Opinion
December 3, 1990
Appeal from the Supreme Court, Nassau County (Kutner, J.).
Ordered that the order is modified, on the law, by adding thereto a provision granting the motion to the extent of reducing the amount awarded from $36,392 to $17,000 and denying the motion in all other respects; as so modified, the order is affirmed, with costs to the plaintiff, and the matter is remitted to the Supreme Court, Nassau County, for the entry of an amended judgment in accordance herewith.
A decision to vacate a default pursuant to CPLR 5015 (a) is generally left to the sound discretion of the Supreme Court (see, Ehmer v. Modernismo Publ., 120 A.D.2d 483, 484). The record herein indicates that the Supreme Court's determination to deny the defendant's application to vacate his default in appearing at the trial was not an improvident exercise of discretion (see, Formichella v. Formichella, 134 A.D.2d 481). The hearing held on the defendant's motion in this case establishes that the default did not arise out of mere inadvertence or neglect but, rather, was the intended result of the conduct deliberately engaged in by the defense counsel (see, Clarke v. New Rochelle Hosp. Med. Center, 149 A.D.2d 559; Perellie v. Crimson's Rest., 108 A.D.2d 903). Moreover, under the circumstances, the intentional conduct of the defendant's attorney must be imputed to the defendant (see, Chery v. Anthony, 156 A.D.2d 414; Greenwald v. Zyvith, 23 A.D.2d 201).

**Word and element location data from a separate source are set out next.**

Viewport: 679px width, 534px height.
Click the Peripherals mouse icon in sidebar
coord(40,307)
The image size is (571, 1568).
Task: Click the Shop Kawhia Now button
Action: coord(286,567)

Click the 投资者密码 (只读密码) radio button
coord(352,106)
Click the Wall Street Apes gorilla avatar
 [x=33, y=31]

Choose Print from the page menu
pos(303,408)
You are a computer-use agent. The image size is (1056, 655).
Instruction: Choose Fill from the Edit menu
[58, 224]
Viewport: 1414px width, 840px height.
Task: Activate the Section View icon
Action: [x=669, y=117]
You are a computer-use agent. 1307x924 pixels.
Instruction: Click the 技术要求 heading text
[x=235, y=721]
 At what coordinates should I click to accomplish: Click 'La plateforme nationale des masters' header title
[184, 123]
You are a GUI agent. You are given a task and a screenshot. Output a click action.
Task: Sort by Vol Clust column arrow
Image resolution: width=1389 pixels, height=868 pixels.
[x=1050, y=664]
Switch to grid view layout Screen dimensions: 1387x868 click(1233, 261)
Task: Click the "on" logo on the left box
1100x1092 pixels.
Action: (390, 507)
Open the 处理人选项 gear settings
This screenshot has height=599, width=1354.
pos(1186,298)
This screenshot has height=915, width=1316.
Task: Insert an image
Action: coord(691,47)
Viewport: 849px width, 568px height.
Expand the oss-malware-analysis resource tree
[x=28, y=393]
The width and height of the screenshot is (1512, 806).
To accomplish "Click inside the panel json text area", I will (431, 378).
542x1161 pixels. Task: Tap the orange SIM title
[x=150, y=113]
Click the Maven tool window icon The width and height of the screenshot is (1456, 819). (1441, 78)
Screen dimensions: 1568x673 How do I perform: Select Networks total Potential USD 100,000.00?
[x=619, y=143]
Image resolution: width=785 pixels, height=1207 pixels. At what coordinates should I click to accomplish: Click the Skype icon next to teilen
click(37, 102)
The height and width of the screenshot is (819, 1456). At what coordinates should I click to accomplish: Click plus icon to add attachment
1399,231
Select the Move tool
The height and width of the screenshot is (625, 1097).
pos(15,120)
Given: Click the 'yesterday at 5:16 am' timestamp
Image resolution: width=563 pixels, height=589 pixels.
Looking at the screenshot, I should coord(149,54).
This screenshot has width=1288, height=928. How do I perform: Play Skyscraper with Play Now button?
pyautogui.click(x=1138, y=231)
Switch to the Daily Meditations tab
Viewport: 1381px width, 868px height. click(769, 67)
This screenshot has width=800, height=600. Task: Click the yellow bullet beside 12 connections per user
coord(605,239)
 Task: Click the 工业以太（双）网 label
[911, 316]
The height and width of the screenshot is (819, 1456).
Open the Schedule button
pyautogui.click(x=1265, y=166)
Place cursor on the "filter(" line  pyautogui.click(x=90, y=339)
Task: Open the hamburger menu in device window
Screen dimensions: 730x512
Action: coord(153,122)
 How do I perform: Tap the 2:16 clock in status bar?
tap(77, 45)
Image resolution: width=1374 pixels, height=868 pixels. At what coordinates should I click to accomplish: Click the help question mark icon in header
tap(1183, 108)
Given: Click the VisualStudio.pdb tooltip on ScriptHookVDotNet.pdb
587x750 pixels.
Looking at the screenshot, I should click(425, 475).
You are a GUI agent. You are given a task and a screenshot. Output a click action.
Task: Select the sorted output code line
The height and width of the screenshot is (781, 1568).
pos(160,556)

However, it is established law that "[a] default judgment cannot exceed in amount or differ in the kind of relief from that demanded in the complaint" (Sanford v. Powers, 93 A.D.2d 985; see also, Frascatore v. Mione, 97 A.D.2d 809, 810; CPLR 3215 [b]). It is equally well established that "at an inquest, the court may not permit amendments of pleadings which would broaden the scope of the inquest and increase the amount of damages provable by the plaintiff" (Recon Car Corp. v. Chrysler Corp., 130 A.D.2d 725, 732; see, Gluck v. Allen Mfg. Co., 53 A.D.2d 584; Frank P. McNally, Inc. v. Ontario Frgt. Lines Corp., 29 A.D.2d 678) absent notice to the defendant. Thus, the court erred in allowing the plaintiff, without notice to the defendant, to amend its ad damnum clause at the inquest to increase the amount of damages sought from $17,000 to $36,392. Accordingly, the judgment must be modified to limit the award to the amount originally demanded in the complaint. Balletta, J.P., Miller, O'Brien and Ritter, JJ., concur.